Indicate by check mark whether the registrant is an emerging growth company as defined in Rule 405 of the Securities Act of 1933 (§230.405 of this chapter) or Rule 12b-2 of the Securities Exchange Act of 1934 (§240.12b-2 of this chapter).

¨ Emerging growth company

If an emerging growth company, indicate by check mark if the registrant has elected not to use the extended transition period for complying with any new or revised financial accounting standards provided pursuant to Section 13(a) of the Exchange Act. ¨






Item 5.02 Departure of Directors or Certain Officers; Election of Directors; Appointment of Certain Officers; Compensatory Arrangements of Certain Officers.
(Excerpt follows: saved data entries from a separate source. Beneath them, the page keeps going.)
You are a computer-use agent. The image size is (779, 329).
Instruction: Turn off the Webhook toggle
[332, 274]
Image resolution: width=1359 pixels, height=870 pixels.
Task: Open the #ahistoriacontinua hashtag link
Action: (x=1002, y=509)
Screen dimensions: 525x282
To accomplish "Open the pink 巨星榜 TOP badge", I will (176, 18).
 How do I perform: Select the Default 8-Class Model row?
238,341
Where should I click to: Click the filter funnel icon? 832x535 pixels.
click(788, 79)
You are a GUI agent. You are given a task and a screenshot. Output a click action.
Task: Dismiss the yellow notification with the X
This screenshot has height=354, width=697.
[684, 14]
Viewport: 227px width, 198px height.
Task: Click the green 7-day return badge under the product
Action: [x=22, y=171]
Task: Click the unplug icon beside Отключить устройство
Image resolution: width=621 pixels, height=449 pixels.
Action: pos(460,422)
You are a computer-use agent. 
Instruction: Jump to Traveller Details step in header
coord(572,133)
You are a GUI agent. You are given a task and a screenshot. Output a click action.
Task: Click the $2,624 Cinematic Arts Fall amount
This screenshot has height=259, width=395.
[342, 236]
On December 15, 2017, Randall Stephenson resigned from the Board of Directors of Emerson. Mr. Stephenson informed the Company that the coming year will be an extremely busy one for him as Chairman and CEO of AT&T Inc., as AT&T works to litigate, close and integrate its acquisition of Time Warner Inc.  Because of this and the time required to effectively serve on the Emerson Board, Mr. Stephenson felt it was best to make room for someone with sufficient time to devote to the position.   Mr. Stephenson’s resignation is not due to any disagreement with the Company on any matter relating to its operations, policies or practices.
 
Emerson’s management team and the Board of Directors would like to extend their thanks to Mr. Stephenson for his 11 years of loyal service to the Board, including his most recent role as Lead Independent Director. His counsel, leadership, innovative thinking and commitment to creating long-term value for shareholders, customers and employees has been key in helping reposition the Company to increase our relevance in the industries we serve and grow sales, earnings, and cash flow well into the future.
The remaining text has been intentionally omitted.